Warren Zevon: Excitable Boy

warren zevon
Warren Zevon
Excitable Boy
(Audio Fidelity)
4 out of 5 stars

Videos by American Songwriter

Behind the cover shot of that impish, innocent boyish face framed by round, wire rim glasses, lurked the dark and devilish mind of Warren Zevon. But anyone who listened closely to his Jackson Brown produced 1976 debut—it was actually his second try, but he disavowed 1969’s Wanted Dead or Alive— knew there was an eerie wit and somewhat misanthropic streak that ran through his music on an album that despite its obvious quality, never broke through to the masses. Regardless, Linda Ronstadt was an early supporter of Zevon’s writing talent and she dipped into that album to successfully cover three of its songs. That was plenty to fuel Asylum allowing Zevon another chance, which yielded this left field 1978 hit.

Now reissued for the second time (without the extra tracks from Rhino’s 2007 edition), Excitable Boy slicked up Zevon’s sound and, in “Werewolves of London,” provided him with a much needed radio hit (a respectable #21 on Billboard’s singles chart) as it pushed the album to a chart peak of #8. Job well done many would say, even though only a few of the songs matched the quality of his earlier release and with nine tunes clocking in at just over a half hour, this was a short and somewhat of an artistic disappointment.

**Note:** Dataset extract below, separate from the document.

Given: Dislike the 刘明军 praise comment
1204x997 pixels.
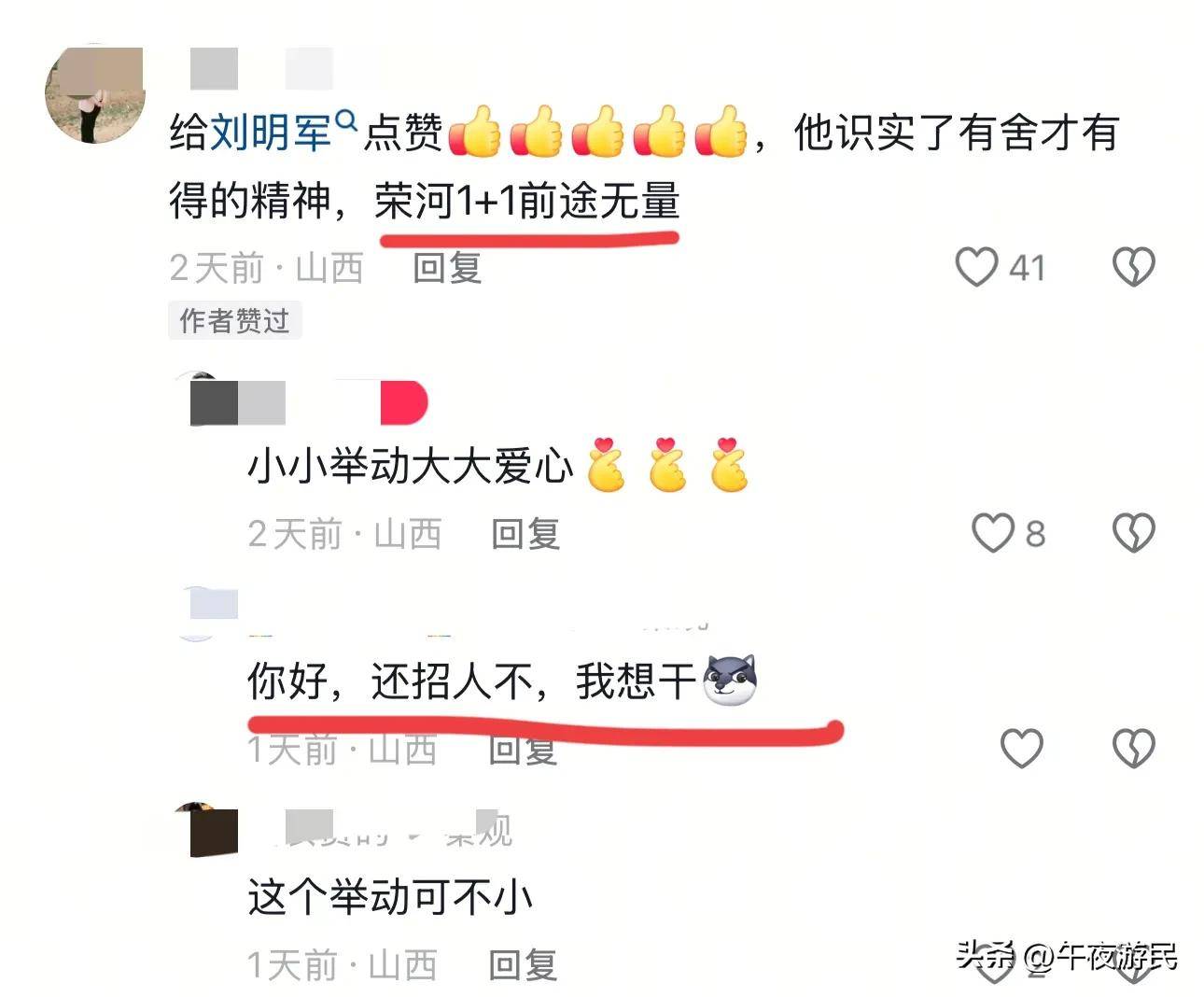Looking at the screenshot, I should 1133,267.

Still, tracks such as the politically and personally narcissistic bad rich boy in trouble anthem of rocker “Lawyers, Guns and Money,” the tender heart at the center of a woman chaser reminiscing in the lovely ballad “Accidentally Like a Martyr” and the obvious yet twisted intelligence behind the pop-wise, sociopath title song showed that Zevon could churn out commercial product with real teeth.

The remastered audio on this edition tightens up the already solid rhythm section, especially prominent on “Werewolves…” with Mick Fleetwood and John McVie. It also lets the background vocals shine and allows us to rediscover “lost” album tracks such as “Veracruz,” another politically charged history lesson depicting the 1914 battle of that city from a personal standpoint and partially sung in Spanish.

Zevon’s untimely 2003 death from cancer at just 56 closed the book on a career filled with personal and artistic ups and downs. Despite, or perhaps because of, the fact that he never again hit pop gold, Excitable Boy remains a staple in his catalog. Even with its weak moments and abbreviated playing time, it’s one of his finest, most timeless and popular efforts.